§ **Task instructions**:
Answer the following from the passage below on owning a mistake:
(a) According to the passage, what is an apology for a mistake for?
(b) Which reply does the passage give for the case where the mistake has a degree of importance in the mind of the person who called attention to it?
(c) What pose do young wolves and domesticated dogs strike when they know they have done something wrong?

§ **Text to read**:
Yeah about as much as that idiotic show matters
Dude. Why do you refrain from merely saying that you goofed and move on? You made a mistake. There's nothing to defend or that's defensible. "Own" it and be done. Nobody expects you to be infallible and everyone knows you are not. Or did you truly mean Ted Bundy?
A mistake of ZERO importance
...If the mistake of no importance, why, when it's pointed out to you, you don't simply say, "Yes, I goofed. I meant 'Al Bundy,'" rather than attempt to defend and exculpate your having made it by introducing as you have just above notions of relativity? If it's not an important mistake, as noted above, there's nothing worth defending, and yet defend your, as you say, unimportant error is precisely what you attempted to do. Now what good is there to gain in doing so? Nothing.
I already did correct myself once
You did provide a correction. I'm not denying that, nor have I. If you were paying attention, my comments have had to do with your "owning" your mistake. Look at what you wrote.
Al Bundy
Whatever like it matters
Blundering followed by a correction that's accompanied by an self-absolving remark or one that discounts the the mistake's significance (your's being "whatever like it matters) is not "owning" one's mistake. Even young people who are given to decidedly more laid-back self-expression than I adhere to that concept. Though their and my language for doing so differs, the substance is the same. Upon being informed of an error, an "owning" response given by folks of integrity includes some sort of explicit acknowledgement of one's having been incorrect. Some examples of how to do that (using the Ted/Al Bundy instance) include:
- "Doh! My bad. Al Bundy."
- "Apologies. My mistake. Al Bundy."
- "I'm sorry. I don't know what I was thinking. Of course, Al Bundy, not Ted Bundy, is the MWC character. TY for bringing the mistake to my attention."
- "I'm sorry. I had "such and such" in my mind, and that led me to write 'Ted Bundy' when, of course, I should have written 'Al Bundy.' TY for catching the mistake."
In response, the person who called out the mistake replies with something like:
- "No problem" --> used when the mistake is of no import in the mind of the person who called attention to it
- "Apology accepted" --> used when the mistake has a degree of importance in the mind of the person who called attention to it.
- There are other ways one might reply. Those ways emphasize the responder's desire to focus attention on a specific aspect of importance the mistake, in their mind, has, be it the circumstances, the correction, and/or the person who erred. One can conceive them on one's own; I'm not going to list them.
With the mistake thus "owned," amended, and, where fitting, absolved, both parties move on to the substance of whatever is under discussion.
What is the apology for? It's for disseminating inaccurate information. People of integrity don't want to be party to doing so; thus they apologize after learning they have been.
Notice too that duly "owning" one's mistake does not include oneself expurgating and/or discounting the mistake's significance. Doing that (or not) falls into the purview of one or several others, not the person who made the mistake. It's fine for the errant individual, if they so desire, to supplement their "owning" remarks with an explanation (not excuse) of how they came to make the error, but it's not fine for them to diminish it's existence or the fact of their having made it, for doing either of those latter two things indicates an unwillingness to "own" their foible.
Finally, lest one think what I've described above is just an illustration of undue formality or political correctness, it is not.
Even wild and domesticated animals, using their own communication methods, show the integrity it takes to apply the process I described. For instance, young wolves and domesticated dogs, down to the lowest cur among them, know they’ve done something wrong -- like chomping down on a pal or getting too frisky while wrestling -- and when they do, they strike an apologetically guilty pose. They do so among themselves and with regard to their cross species groups.

§ **Data shown**:
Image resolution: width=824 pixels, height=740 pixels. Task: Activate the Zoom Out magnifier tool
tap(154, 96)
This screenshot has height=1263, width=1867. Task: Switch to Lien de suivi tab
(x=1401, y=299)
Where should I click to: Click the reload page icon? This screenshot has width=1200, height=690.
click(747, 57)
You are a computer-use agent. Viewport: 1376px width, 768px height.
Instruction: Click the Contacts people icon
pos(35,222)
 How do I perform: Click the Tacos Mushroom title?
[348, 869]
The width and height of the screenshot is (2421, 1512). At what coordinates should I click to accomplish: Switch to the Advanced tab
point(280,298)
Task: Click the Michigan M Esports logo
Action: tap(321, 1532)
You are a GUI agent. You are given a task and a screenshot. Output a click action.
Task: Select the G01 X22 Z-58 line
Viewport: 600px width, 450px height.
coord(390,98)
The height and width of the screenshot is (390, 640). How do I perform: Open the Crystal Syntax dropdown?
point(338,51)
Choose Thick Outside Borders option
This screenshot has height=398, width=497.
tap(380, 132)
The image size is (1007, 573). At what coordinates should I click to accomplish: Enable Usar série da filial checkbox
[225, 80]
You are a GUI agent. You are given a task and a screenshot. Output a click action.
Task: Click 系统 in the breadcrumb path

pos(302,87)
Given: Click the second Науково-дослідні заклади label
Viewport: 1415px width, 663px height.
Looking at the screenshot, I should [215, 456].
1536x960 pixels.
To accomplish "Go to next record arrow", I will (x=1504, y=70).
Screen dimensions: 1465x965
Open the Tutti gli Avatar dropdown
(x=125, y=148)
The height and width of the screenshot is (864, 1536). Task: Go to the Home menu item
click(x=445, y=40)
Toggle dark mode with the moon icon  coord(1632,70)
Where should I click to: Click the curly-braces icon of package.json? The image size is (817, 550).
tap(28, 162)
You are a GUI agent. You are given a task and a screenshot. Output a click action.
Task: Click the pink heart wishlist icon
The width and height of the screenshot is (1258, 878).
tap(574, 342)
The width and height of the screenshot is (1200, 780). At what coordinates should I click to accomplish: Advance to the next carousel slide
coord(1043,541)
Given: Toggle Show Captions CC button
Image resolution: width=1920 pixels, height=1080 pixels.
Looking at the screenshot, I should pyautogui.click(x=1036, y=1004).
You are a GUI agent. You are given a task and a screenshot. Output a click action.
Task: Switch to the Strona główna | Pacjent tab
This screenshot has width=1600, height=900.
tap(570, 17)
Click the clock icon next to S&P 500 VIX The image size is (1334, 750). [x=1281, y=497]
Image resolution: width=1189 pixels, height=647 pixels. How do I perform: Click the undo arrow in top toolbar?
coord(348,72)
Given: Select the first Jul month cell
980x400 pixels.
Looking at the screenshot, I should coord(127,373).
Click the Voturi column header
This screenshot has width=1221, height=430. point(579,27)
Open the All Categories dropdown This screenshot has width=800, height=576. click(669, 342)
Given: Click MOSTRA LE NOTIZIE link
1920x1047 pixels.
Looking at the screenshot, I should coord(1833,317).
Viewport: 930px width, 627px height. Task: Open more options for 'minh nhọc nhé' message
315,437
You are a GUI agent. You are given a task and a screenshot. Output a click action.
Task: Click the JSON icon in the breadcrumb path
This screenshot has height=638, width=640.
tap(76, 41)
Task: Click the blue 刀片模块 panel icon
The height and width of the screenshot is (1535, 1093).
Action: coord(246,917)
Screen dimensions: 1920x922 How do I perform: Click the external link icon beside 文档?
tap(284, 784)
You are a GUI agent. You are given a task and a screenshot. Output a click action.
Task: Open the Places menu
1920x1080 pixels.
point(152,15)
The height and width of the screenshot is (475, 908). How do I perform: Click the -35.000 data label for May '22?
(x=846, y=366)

§ **Result of the exercise**:
(a) It is for disseminating inaccurate information.
(b) "Apology accepted."
(c) An apologetically guilty pose.